Tra le trame e al cuore di questo grido d’amore del Papa c’è tutto il desiderio del Padre che si esprime nell’Incarnazione del Figlio per mezzo dello Spirito Santo, di essere realmente fratelli tutti, capaci di avere a cuore il bene dell’altro, a partire dalle virtù, dalle ricchezze e le doti e nonostante le diversità di razza, di cultura, di tradizioni, nonostante le infermità e le incapacità.
«Chi infatti non ama il proprio fratello che vede, non può amare Dio che non vede» (1 Gv 4,20)
In questo tempo esausto e sfiancato dall’individualismo, dall’egoismo e dal relativismo morale, riconoscere di essere fratelli ora è l’unica soluzione per un’ inversione di marcia dal regresso umano che stiamo vivendo.
Una grande fratellanza che si converta così in amicizia sociale, capace di costruire e realizzare il bene e il rispetto di ogni cosa creata.
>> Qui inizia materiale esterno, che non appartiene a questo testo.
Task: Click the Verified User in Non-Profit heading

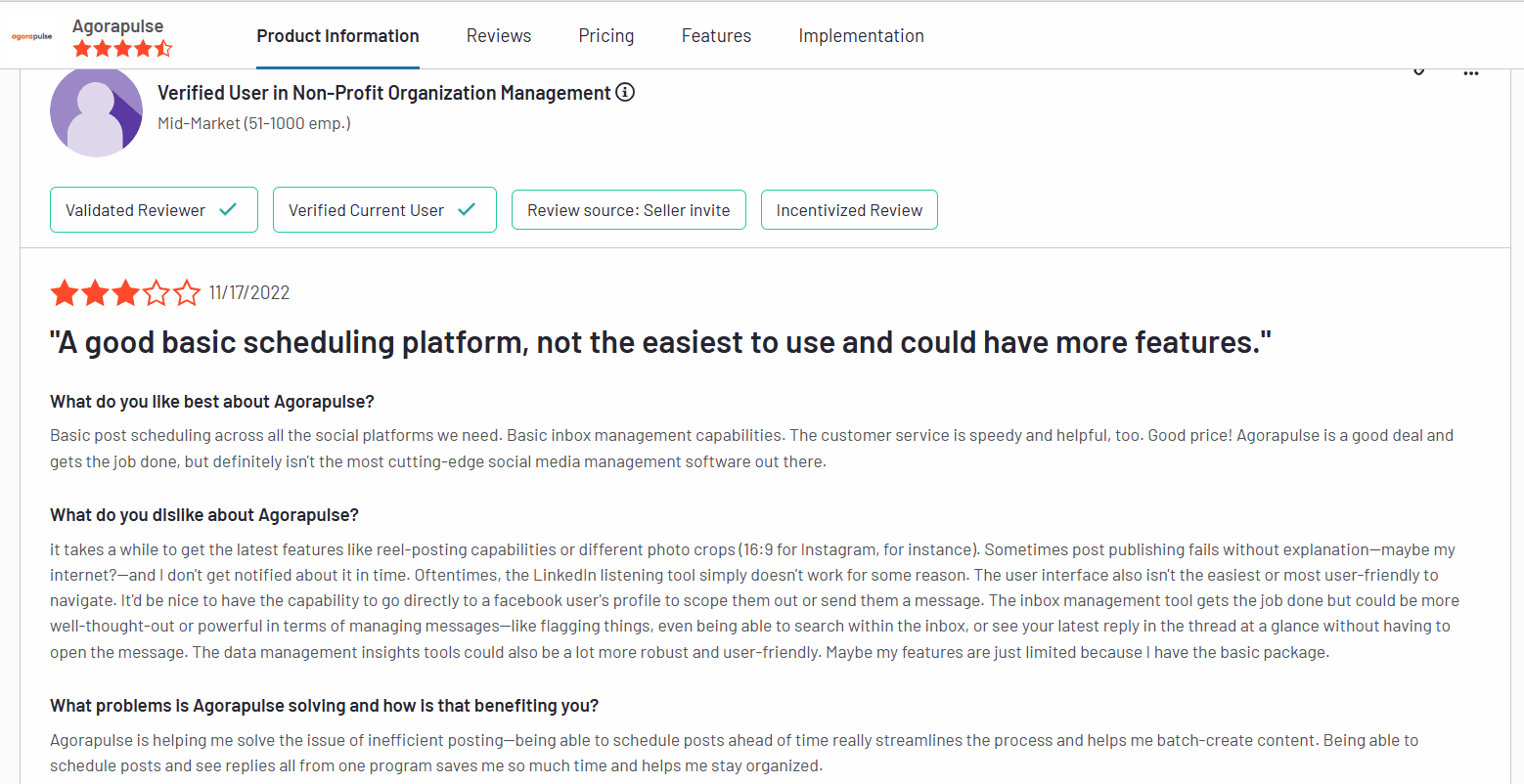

A partire dalla piccola Assisi, da San Francesco il “Poverello”, Il Papa ci riporta tutti, credenti e non, a riflettere sul sogno di un mondo migliore realizzato da tutti in questa grande amicizia sociale. Ricchi e poveri, adulti e bambini e tutte quelle fasce deboli della società attuale che vanno difese e non osteggiate e usate.
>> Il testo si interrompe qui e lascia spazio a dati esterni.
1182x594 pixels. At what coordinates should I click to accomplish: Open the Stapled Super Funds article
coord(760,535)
Il suo pontificato ha questo paradigma, il più importante:
Fraternità e Amicizia Sociale, Pace e Dialogo!
“Prendersi cura del mondo che ci circonda e ci sostiene significa prendersi cura di noi stessi. Ma abbiamo bisogno di costituirci in un “noi” che abita la Casa comune”. (n.17)
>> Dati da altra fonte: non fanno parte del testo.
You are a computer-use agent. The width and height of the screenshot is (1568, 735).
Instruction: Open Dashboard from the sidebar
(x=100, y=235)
Ricca di contenuti semplici, ma troppo profondi e provocatori, composta da otto capitoli, è consigliabile leggerla e soprattutto interiorizzarla per rispondere alla sempre tanto attuale domanda:
“Dove è tuo fratello?” (Genesi 4,9)
Dal male comune al bene comune, dall’iniquità planetaria, dalle ingiustizie sociali, ad un mondo più umano.
E particolarmente alla nostra attenzione e ai nostri cuori, al capitolo settimo, ai numeri 268 al 270, il Pontefice richiama alle pene ingiuste detentive fino all’ergastolo e alla pena di morte. Francesco ci richiama a “riconoscere l’inalienabile dignità di ogni essere umano e ammettere che abbia un suo posto in questo mondo”. (n.269)
Che grande il cuore di questo uomo, di questo prete, del Vescovo di Roma e Pontefice! Egli prova ad allargare i paletti del proprio cuore e prova ad allargare quelli del mondo alla visione di Dio, che “il quale vuole che tutti gli uomini siano salvati e arrivino alla conoscenza della verità” (1Timoteo 2,49)
A partire da questo pellegrinaggio terreno. Prova senza esitazioni e senza paura dei giudizi dei dotti e dei potenti, a costruire ponti tra tutte le mura altre della divisione, della incomprensione, della incapacità, dell’orgoglio.
“Dobbiamo imparare a vivere insieme come fratelli o periremo insieme come stolti.”